Horse shows and aprons

I'm off to a horse show this weekend.  Not a real horse show, a plastic one.  This is what one calls a "live" show, which seems to make no sense since the horses are not alive, but all it means is that we pack up our showstrings and go in person instead of sending photographs.  It's not as much work as a real horse show, but it's still kind of exhausting.  But fun.

Lemmonade Live is right up the road in Magnolia, so at least I don't need a hotel room and won't have a lot of travel bother.  I'm totally not prepared.  I'm still setting up my entry lists.
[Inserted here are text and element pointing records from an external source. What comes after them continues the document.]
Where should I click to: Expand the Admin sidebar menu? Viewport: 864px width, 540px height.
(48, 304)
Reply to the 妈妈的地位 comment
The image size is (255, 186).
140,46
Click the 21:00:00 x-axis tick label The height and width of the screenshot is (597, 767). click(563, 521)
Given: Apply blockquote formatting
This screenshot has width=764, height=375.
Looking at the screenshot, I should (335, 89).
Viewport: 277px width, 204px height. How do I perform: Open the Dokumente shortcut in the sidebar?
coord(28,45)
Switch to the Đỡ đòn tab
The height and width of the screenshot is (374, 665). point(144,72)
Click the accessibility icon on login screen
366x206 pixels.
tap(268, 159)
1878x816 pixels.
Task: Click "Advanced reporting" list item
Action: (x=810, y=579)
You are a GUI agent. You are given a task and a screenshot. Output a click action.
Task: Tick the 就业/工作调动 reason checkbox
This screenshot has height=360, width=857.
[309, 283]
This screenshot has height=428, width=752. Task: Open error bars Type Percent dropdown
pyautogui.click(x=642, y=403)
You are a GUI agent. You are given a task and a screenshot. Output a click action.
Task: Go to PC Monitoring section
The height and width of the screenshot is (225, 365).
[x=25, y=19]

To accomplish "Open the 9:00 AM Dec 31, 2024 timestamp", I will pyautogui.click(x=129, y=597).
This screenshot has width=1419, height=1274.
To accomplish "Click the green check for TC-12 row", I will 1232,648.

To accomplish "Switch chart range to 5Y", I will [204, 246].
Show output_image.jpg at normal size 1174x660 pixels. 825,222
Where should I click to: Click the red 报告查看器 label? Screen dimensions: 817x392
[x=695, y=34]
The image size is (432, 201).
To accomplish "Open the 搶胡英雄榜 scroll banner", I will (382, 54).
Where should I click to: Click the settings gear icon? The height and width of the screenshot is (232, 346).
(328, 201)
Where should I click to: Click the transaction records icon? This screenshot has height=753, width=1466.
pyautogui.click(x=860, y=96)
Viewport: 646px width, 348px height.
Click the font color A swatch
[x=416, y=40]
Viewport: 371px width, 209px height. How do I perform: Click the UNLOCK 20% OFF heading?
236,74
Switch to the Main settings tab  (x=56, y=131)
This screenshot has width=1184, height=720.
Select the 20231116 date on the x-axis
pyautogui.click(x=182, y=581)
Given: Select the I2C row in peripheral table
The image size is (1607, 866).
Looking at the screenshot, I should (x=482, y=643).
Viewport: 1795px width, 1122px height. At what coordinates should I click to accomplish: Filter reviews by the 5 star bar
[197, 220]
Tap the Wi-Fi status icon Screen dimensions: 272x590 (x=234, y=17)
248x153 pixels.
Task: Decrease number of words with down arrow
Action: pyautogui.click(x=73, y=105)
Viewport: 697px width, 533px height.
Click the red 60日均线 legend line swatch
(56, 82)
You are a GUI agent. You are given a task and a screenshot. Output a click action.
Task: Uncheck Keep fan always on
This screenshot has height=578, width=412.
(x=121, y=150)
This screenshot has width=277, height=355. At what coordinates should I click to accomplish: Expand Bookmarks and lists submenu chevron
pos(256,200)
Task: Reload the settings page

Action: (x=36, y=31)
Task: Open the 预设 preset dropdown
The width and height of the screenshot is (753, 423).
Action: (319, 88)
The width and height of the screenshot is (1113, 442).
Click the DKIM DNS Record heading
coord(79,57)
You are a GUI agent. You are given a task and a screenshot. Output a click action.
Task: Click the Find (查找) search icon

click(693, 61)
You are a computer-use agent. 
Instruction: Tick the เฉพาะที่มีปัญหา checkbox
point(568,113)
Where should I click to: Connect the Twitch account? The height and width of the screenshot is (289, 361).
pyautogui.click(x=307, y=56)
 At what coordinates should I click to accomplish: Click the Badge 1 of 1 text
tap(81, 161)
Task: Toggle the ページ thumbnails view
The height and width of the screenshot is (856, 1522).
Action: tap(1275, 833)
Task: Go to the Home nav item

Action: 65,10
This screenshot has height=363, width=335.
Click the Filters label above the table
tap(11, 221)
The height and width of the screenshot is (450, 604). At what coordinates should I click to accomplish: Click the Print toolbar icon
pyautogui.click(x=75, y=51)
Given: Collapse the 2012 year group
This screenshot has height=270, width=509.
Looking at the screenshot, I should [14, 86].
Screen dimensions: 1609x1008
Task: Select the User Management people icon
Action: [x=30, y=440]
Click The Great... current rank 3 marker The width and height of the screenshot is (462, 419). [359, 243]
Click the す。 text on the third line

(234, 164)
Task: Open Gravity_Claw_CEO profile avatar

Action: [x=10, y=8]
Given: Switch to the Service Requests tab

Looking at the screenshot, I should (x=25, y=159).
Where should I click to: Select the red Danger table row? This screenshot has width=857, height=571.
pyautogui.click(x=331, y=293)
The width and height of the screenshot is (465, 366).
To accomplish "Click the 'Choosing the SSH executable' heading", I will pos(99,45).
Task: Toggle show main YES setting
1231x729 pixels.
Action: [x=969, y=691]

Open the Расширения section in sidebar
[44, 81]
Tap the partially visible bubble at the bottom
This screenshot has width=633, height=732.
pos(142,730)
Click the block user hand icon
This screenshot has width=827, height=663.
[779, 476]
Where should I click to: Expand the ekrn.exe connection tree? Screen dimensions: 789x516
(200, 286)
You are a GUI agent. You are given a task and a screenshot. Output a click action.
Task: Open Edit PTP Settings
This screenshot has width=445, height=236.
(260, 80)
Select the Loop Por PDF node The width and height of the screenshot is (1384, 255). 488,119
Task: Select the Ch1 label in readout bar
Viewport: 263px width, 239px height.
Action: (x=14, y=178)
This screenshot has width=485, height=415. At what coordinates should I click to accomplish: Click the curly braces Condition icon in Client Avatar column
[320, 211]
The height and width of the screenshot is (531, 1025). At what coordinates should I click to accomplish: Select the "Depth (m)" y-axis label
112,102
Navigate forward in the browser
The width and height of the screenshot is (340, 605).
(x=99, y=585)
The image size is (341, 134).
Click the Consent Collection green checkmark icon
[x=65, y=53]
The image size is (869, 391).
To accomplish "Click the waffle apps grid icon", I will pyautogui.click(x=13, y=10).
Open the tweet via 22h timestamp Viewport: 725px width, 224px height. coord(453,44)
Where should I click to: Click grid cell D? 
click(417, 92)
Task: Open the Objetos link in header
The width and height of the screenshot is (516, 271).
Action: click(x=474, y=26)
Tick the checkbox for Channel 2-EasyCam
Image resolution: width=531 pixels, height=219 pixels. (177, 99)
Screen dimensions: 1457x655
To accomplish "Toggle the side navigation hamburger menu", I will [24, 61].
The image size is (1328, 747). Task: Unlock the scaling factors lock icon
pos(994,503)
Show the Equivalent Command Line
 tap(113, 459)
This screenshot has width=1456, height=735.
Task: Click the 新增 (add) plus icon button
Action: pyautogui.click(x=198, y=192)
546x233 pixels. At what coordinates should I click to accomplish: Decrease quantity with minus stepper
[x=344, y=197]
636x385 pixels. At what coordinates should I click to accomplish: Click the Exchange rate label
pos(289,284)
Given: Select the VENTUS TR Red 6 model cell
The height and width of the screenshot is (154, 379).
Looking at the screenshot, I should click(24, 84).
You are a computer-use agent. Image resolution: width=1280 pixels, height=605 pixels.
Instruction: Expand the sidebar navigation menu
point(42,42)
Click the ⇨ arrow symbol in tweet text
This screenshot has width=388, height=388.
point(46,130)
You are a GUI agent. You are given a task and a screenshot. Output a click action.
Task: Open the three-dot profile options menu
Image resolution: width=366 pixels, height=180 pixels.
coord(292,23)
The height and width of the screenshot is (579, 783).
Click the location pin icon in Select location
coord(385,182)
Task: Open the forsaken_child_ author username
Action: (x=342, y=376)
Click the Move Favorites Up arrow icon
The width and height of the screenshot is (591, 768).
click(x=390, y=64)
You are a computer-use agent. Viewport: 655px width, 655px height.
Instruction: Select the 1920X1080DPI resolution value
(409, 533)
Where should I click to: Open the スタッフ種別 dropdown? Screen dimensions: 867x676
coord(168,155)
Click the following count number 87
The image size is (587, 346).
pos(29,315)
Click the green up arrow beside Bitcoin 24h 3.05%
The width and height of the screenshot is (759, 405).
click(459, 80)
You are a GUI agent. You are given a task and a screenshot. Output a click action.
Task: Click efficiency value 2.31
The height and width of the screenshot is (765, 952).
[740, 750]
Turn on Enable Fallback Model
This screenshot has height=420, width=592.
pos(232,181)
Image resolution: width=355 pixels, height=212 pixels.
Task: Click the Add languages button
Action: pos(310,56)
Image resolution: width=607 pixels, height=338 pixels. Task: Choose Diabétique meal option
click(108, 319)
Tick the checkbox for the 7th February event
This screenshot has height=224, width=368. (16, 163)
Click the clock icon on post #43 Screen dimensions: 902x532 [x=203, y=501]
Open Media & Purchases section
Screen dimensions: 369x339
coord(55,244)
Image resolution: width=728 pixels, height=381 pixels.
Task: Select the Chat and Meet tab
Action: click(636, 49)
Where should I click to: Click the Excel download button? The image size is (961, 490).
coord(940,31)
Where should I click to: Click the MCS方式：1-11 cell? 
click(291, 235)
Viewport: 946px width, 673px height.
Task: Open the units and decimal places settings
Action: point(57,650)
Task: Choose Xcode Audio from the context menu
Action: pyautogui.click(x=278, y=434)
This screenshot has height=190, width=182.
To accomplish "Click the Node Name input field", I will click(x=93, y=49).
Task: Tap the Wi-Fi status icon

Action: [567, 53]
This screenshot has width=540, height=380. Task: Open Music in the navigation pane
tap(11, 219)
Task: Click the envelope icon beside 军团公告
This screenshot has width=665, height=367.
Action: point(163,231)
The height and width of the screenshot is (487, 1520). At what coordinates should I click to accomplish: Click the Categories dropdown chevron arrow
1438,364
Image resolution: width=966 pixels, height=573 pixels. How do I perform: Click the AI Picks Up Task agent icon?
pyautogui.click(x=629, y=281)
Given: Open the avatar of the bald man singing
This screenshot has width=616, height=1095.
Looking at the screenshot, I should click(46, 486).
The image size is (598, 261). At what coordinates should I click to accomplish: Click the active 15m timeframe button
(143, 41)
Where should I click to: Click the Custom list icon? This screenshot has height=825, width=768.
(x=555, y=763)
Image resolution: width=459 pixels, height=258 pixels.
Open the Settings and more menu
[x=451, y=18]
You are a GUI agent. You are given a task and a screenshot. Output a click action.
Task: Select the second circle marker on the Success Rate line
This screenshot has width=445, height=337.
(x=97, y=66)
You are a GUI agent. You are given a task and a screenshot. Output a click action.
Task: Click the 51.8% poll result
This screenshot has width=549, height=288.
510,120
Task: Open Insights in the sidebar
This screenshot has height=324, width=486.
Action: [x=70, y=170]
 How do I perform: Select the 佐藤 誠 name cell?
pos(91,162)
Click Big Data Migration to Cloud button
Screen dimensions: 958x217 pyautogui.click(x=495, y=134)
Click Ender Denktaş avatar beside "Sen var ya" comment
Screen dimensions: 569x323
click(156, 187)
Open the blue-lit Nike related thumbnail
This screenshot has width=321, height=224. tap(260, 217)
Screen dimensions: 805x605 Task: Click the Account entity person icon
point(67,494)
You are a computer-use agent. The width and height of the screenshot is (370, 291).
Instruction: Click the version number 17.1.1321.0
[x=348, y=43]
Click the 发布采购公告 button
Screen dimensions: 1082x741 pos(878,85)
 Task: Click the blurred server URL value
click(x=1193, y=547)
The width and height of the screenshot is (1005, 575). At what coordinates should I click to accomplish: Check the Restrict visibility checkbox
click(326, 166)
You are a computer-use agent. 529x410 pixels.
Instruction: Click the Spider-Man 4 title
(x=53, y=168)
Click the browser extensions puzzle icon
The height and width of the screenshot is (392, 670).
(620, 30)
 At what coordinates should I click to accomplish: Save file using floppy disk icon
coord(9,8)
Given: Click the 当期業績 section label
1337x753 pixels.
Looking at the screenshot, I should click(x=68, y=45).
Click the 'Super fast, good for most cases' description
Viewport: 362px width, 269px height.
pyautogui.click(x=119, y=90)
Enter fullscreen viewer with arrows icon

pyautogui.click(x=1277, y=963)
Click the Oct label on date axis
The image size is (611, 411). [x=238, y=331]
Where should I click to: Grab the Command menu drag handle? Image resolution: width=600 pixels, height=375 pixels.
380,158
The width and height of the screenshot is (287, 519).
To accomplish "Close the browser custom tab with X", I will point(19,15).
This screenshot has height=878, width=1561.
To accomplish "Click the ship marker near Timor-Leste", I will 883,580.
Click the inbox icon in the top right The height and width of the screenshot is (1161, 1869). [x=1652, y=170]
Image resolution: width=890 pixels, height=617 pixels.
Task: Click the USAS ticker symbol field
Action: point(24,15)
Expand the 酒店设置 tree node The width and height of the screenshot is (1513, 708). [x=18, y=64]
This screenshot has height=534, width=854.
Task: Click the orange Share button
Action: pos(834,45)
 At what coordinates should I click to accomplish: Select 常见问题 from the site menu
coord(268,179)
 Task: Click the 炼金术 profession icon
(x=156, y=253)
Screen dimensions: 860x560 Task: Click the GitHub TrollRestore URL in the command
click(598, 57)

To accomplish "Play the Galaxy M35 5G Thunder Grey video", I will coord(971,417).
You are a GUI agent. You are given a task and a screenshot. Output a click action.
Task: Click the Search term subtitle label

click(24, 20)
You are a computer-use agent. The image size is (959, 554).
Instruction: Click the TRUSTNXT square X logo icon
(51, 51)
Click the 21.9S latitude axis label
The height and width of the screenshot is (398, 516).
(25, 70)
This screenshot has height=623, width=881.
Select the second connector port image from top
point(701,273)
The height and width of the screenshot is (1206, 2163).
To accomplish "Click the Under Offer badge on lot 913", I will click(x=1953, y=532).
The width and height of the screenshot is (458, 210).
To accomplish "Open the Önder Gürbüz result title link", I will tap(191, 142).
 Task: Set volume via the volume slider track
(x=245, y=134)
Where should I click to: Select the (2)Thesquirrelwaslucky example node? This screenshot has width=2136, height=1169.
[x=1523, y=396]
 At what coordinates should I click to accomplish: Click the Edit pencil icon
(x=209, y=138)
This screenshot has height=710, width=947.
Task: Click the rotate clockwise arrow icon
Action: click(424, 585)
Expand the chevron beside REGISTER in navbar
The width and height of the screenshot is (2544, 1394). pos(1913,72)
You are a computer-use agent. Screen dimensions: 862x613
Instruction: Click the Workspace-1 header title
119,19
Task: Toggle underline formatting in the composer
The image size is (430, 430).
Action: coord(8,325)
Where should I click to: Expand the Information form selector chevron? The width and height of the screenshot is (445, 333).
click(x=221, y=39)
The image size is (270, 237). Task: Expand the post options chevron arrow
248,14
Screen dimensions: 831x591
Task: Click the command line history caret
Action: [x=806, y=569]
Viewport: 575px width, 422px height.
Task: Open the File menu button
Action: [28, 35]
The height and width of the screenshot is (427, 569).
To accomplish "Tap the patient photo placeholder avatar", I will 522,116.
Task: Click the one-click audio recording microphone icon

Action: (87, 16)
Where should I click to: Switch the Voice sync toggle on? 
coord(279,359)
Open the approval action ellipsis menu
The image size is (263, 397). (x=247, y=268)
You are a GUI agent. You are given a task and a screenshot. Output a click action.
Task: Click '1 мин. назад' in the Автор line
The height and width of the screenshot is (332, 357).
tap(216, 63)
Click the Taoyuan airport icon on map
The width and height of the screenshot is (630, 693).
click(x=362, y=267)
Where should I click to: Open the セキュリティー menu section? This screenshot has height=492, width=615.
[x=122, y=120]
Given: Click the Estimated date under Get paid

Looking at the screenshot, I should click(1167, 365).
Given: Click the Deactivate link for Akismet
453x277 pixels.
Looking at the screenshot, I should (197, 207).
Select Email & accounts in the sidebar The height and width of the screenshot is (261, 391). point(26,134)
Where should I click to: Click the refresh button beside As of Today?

Hilariously, here is my first ever live show: Rocky Mountain Hi Live 1989 in Colorado Springs.  We've come a long way, baby.  I wish I had more pictures, but that's how it went down in the years before digital cameras.

If you want to see what a "live" model horse show looks like, here are some pictures from Silver Spur Live 2012 (Lake Charles, Louisiana.  Yes, we travel for these things).  The tables are "show rings".  Don't laugh.  Also, I'm sure passersby were wondering what the heck the marquee meant.


It's making me feel old.  It shouldn't since I buy most of my horses secondhand and it's not as though I'm their original owner, but a significant portion of my showstring is twenty or more years old.  Not that I've been showing them that long, just that the models themselves are that old.  The oldest so far is Talonega, the #176 buckskin Indian pony, who is forty-two:


I'm not even forty-two!  (Also, holy moley, is she beautiful.  It took me decades to find one of these I could afford.)

I'm totally wearing the Simplicity 4727 bedsheet dress and the red boots.  I've noticed, though, that big pockets are handy at horse shows, to carry pens, explanation cards, show tags, small models, everything.  I think a horse show apron is in order.  It doesn't have to be a bib apron since model horse shows are considerably cleaner than real horse shows, but it needs beaucoup pockets.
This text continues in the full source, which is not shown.